Target RM17.60 (Stock Rating: REDUCE)

Public Bank’s (PBB) 9MFY14 net profit was in line with our expectation (at 74% of full-year forecast) but ahead of consensus (76%). We retain our EPS forecasts but our DDM-based target price (cost of equity of 10.3%; long-term growth of 4%) rises marginally as the valuation rollover to end-2015 was partly offset by the cut in the assumed growth rate for the interim phase from 7% to 6%, given the slowdown in loan growth. We still rate PBB a Reduce, premised on the expected (1) upturn in credit costs, (2) margin compression, and (3) weaker loan momentum. We prefer Maybank.

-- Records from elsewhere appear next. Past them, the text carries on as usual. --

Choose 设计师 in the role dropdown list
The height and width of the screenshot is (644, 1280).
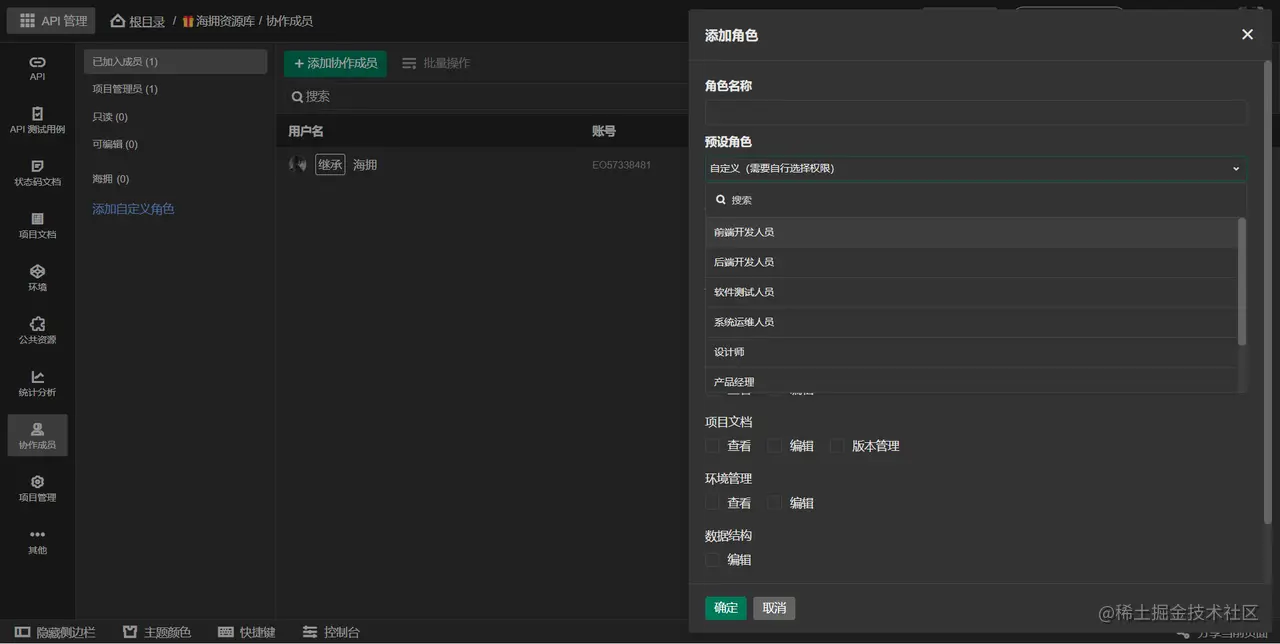pyautogui.click(x=729, y=351)
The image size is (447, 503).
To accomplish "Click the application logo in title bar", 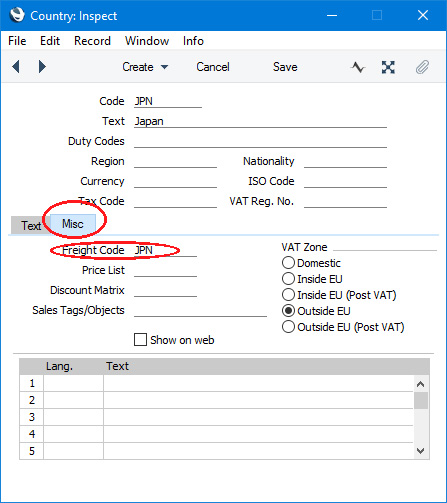I will point(17,15).
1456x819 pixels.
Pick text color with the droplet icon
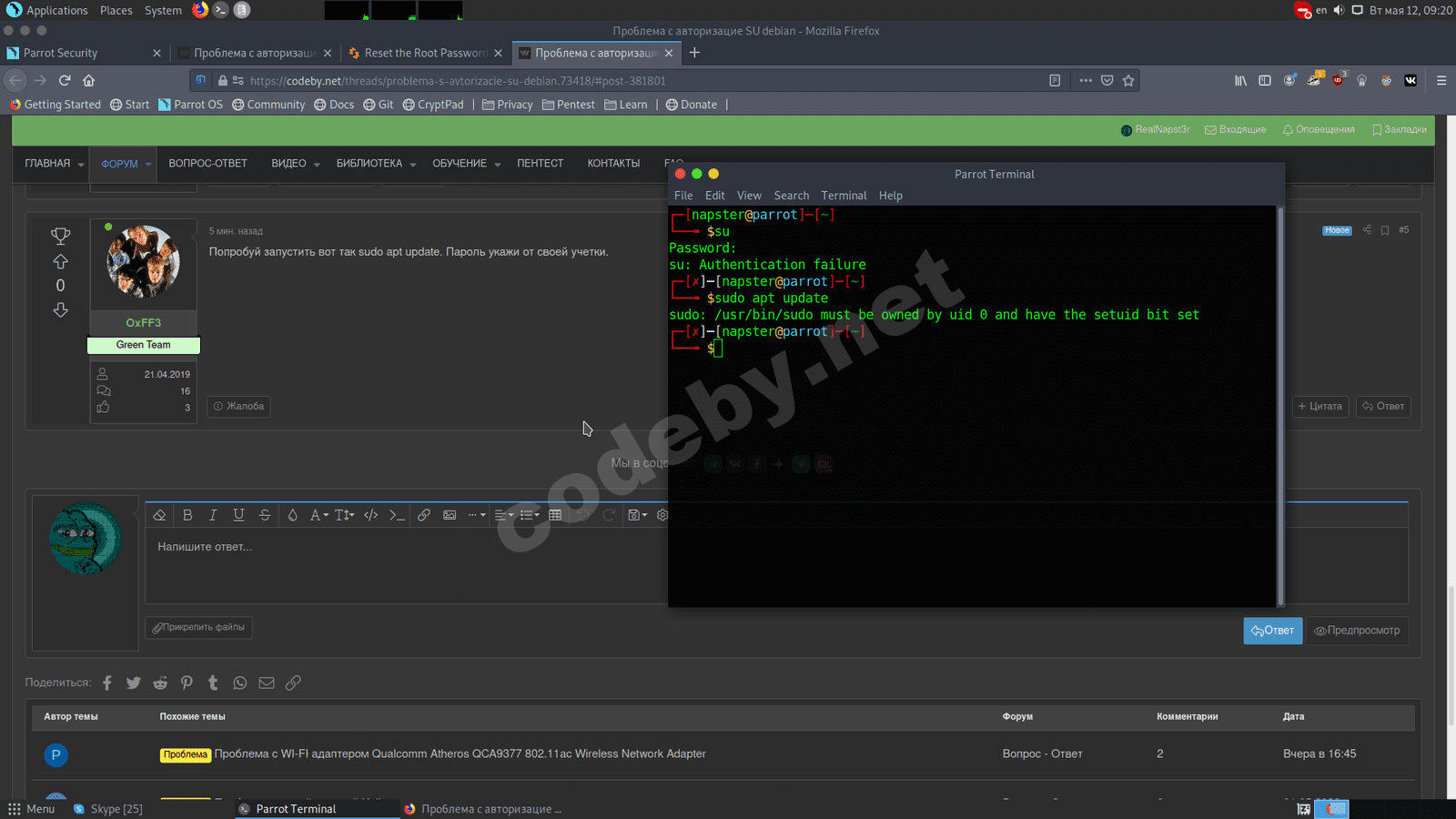coord(292,515)
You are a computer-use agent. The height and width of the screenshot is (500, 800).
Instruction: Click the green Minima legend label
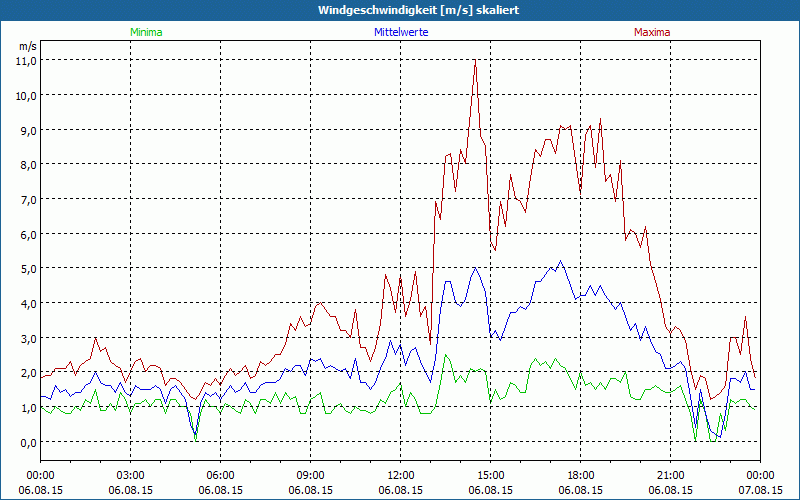click(x=145, y=32)
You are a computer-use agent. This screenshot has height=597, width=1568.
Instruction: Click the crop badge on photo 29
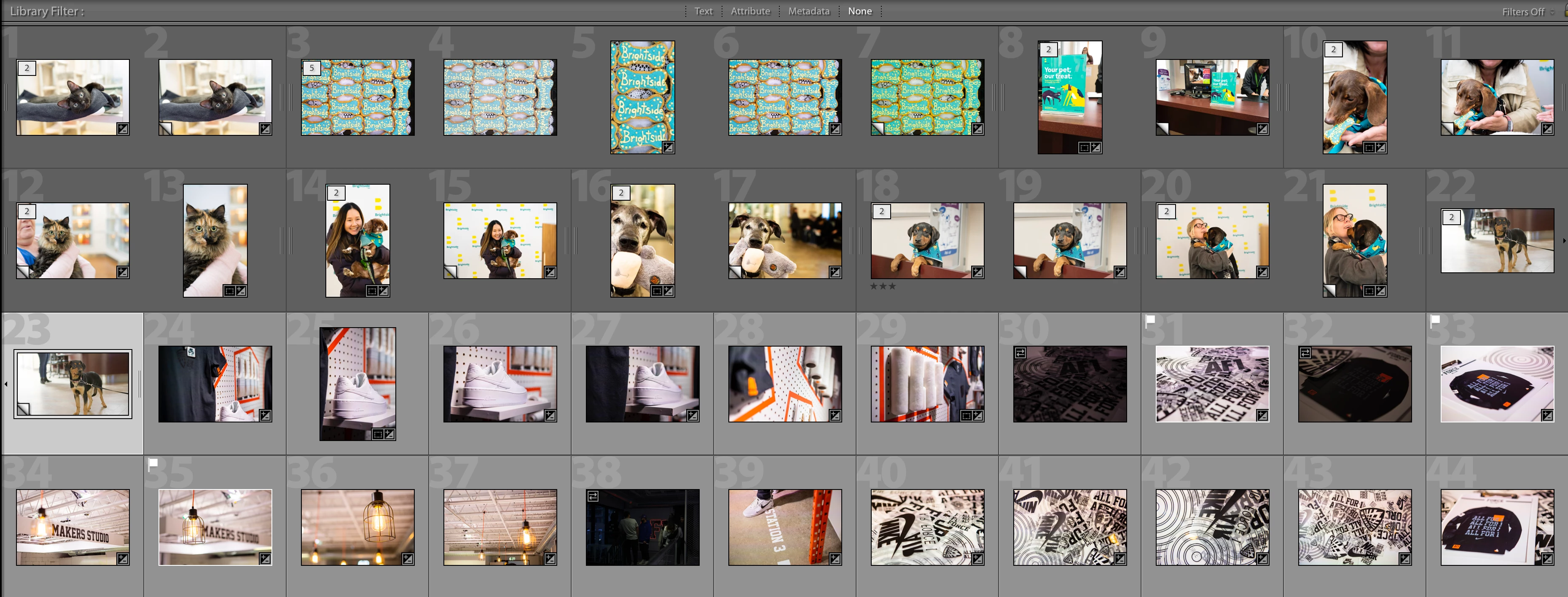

Positive 3Q14 developments not sustainable
PBB’s net profit growth of 13.8% yoy in 3Q14 was the strongest in the past three years. This was underpinned by (1) stabilisation of the net interest margin, as a result of the bank's active asset-liability management to expand its loans faster than deposits, and (2) a 54.8% yoy plunge in loan-loss provisioning (LLP). However, the above would not be sustainable, in view of the following (1) given the tight liquidity, PBB will need to speed up its deposit growth to support the loan expansion, and (2) the 3Q14 credit charge-off rate was low, at only 8bp, compared to a sustainable level of 20-30bp.

Slower loan growth
Loan growth moderated further from 10.8% yoy in Jun 14 to 10.2% in Sep 14, in line with the industry’s trends. Most major loan segments, including property and auto loans, posted weaker growth in Sep 14, but the growth in working capital loans improved from 13.7% yoy in Jun 14 to 15.2% yoy in Sep 14.

Stable asset quality
The gross impaired loan ratio stayed at 0.65% in Jun-Sep 14, while the loan-loss coverage inched down from 117.6% in Jun 14 to 117.1% in Sep 14.

Maintain Reduce call
We advise investors to reduce their holdings in PBB, due to the concerns over expected margin contractions and the uptick in credit costs.